Other bankers agree, saying that the likelihood of the Cayman government freezing desposits booked through one of its branches is so remote that it’s of little concern.

Joe Fitzgerald, a national bank examiner for the federal Comptroller of the Currency, says that more than $180 billion is being held on deposit by U.S. banks in their offshore branches. Interest in Cayman branches “increased tremendously during the Seventies because of the OPEC situation,” he says.

“They quadrupled the price of oil, and suddenly the OPEC nations were awash with funds; Eurodollar deposits then became very popular. They are not a major corporate and banking market,” Fitzgerald says.

Although, the Federal Reserve would discourage a depositor from speculating in Eurodollars, it can’t control the activity, he says. Federal Reserve spokesman, W. Arthur Tribble says speculation in Euro-currencies has been a part of the banking scene for the last 15 years. The huge influx of American dollars into the Euro-market has begun to “fuzz things up a little” as far as the FED’s ability to regulate money supply. More than $20 billion, for example, in Eurodollars flows in and out of New York City each day, says one banking regulator.

Dallas bankers say that their typical customers are multinational corporations that have foreign subsidiaries.

Says one bank executive, who asked to remain anonymous: “We have to know our customers. If you come in off the street with a bag full of money, we’re not going to let you put that in our Cayman branch.”

One large source of Eurodollar deposits comes from the profits of the foreign subsidiaries of American companies, Gardner says. Profits earned by American companies with overseas operations are subject to federal taxation if they’re brought back to the United States and deposited in a U.S. bank. But if those same dollars are held in a Cayman or Nassau branch of a Dallas bank, the IRS has no tax claim until they are deposited in a domestic bank account, he said.

“You don’t have to pay U.S. income taxes on these earnings until they are repatriated to the U.S.,” Gardner says.

Officials of Mary Kay Cosmetics Inc., who say they are very conservative investors, occasionally will deposit idle cash in offshore branches of Dallas banks.

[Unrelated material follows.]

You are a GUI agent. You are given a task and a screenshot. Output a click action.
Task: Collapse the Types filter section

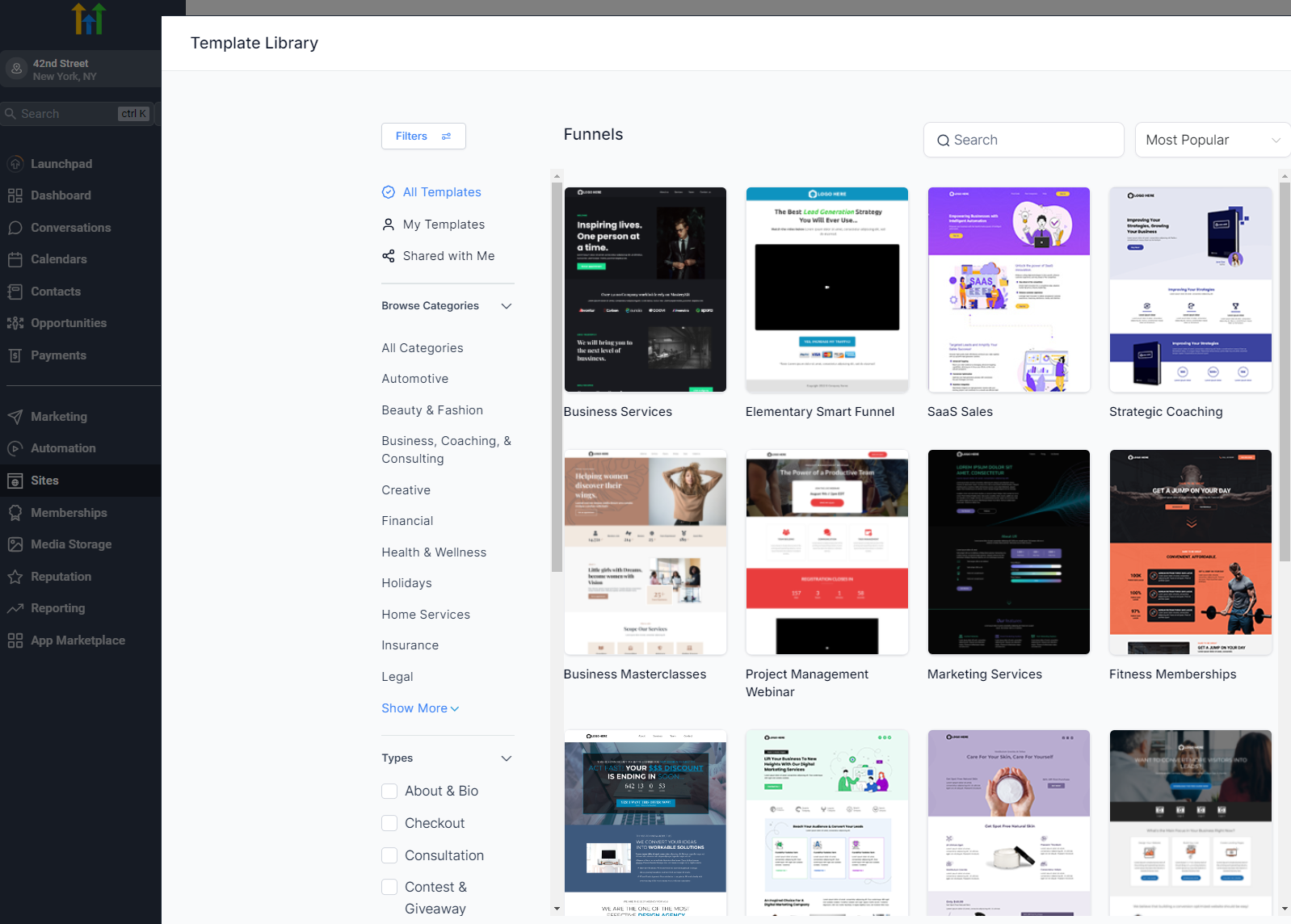507,758
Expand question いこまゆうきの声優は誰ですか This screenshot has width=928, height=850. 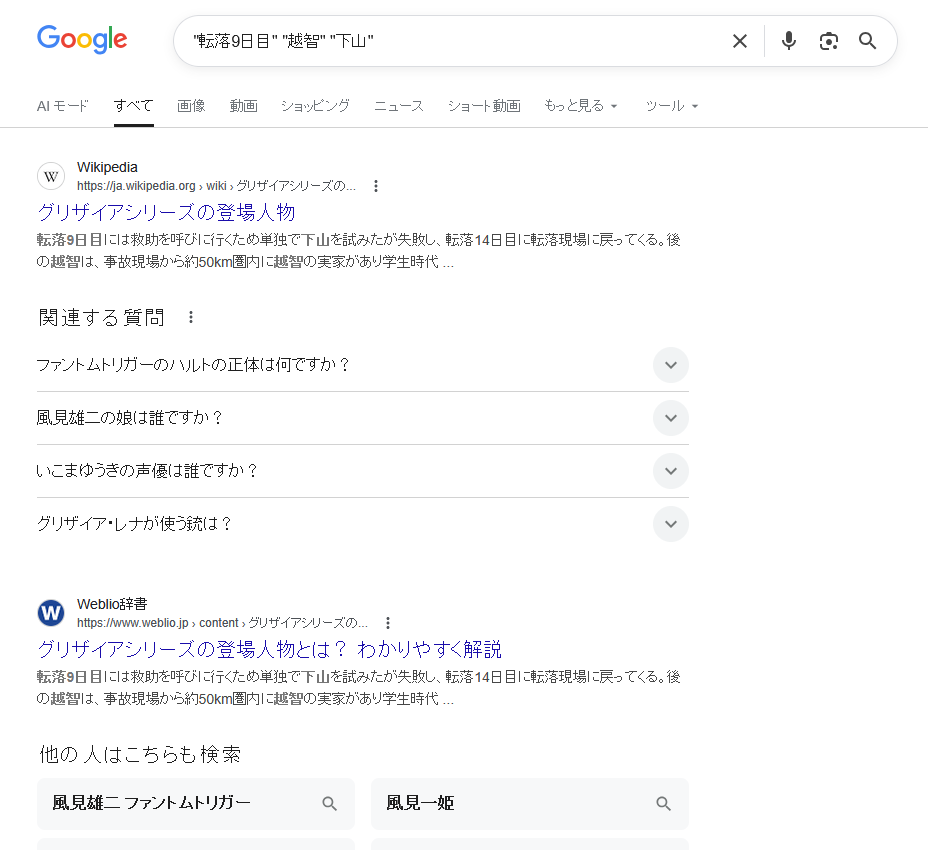point(670,471)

Larry Cox, corporate treasurer for Dallas-based Mary Kay, says most of their Euro-deposits mature in 30 days on the expectation that losses would be minimal if interest rates began to drop precipitously.

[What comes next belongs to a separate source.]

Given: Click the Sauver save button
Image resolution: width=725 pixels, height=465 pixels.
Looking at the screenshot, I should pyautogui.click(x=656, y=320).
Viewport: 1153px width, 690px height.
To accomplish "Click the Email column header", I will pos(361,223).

“The yield on Euro-time deposits is a bit higher than regular CDs,” Cox says. “That’s the No. 1 reason why we invest in Eurodollars. Normally, we try to book our deposits through London, and we don’t go out for more than 30 days. We don’t want to take a risk on the principal, and the dollars don’t make their way to London or the Caymans.”

The amount of privacy afforded a Cayman or Nassau branch transaction is a matter of some dispute. Most banking executives contacted say that despite the Caymans’ banking privacy laws, the banks would readily turn over individual banking records to the IRS or police agencies, if those agencies subpoenaed them. Thus, they say, it’s senseless for anyone to deposit money in their offshore branches on the belief that the transaction is beyond scrutiny.

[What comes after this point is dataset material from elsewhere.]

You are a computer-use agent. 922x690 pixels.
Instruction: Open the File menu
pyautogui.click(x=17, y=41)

But one Federal Reserve official says the United States has no legal jurisdiction over Cayman banking records, and a bank probably could avoid making those records available. And a U.S. Customs officer in Houston says his office has attempted to subpoena Cayman records from an American bank and was told that the bank did not have the authority to turn over those records.

In response to the outpouring of American dollars into the uncontrolled Eurodollar market, U.S. banking laws were amended in early 1981 to allow for “International Banking Facility” accounts. An IBF, as it’s called, is similar to a Cayman account, but with one major exception: Domestic customers are forbidden by the Federal Reserve from using the account. The intent of the IBFs was to attract foreign, not domestic, depositors, Gardner says.

Hailed in 1981 as the solution to bringing the flow of U.S. dollars back under the control of the Federal Reserve, IBFs, says Gardner, “have become a non-event.” Says one banker, “Some people just want to keep their money in a Cayman account.”